_Data shown_
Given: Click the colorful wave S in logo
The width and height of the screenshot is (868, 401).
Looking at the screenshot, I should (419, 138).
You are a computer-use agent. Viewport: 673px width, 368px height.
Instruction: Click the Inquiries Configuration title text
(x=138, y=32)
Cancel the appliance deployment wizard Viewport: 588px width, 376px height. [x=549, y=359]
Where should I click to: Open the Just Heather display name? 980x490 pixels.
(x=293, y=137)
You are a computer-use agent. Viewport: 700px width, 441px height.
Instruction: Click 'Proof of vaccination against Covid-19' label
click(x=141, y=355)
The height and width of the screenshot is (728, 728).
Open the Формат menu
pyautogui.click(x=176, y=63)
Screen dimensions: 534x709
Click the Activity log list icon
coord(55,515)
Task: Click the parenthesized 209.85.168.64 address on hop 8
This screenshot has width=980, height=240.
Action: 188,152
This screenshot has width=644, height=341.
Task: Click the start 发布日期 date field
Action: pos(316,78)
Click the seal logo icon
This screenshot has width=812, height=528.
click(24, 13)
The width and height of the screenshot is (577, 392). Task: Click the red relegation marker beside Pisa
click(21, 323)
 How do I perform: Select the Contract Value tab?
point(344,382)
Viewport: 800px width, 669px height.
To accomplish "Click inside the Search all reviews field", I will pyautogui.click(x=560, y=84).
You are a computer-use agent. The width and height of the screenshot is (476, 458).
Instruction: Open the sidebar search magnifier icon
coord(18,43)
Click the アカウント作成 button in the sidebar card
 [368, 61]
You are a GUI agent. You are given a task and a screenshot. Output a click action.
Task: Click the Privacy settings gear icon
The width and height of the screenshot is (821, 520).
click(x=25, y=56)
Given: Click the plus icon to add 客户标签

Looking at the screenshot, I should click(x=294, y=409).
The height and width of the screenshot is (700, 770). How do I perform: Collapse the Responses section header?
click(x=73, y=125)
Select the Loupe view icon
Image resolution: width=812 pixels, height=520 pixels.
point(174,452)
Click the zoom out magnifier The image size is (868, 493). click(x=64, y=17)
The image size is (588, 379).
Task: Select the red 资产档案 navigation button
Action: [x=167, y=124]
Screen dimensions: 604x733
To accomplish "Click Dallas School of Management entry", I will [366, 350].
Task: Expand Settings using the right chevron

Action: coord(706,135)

_Exercise objective_
Count up the lines in the entries that hold "Viewport", and respond with that count and no other text.

_Exercise solution_
4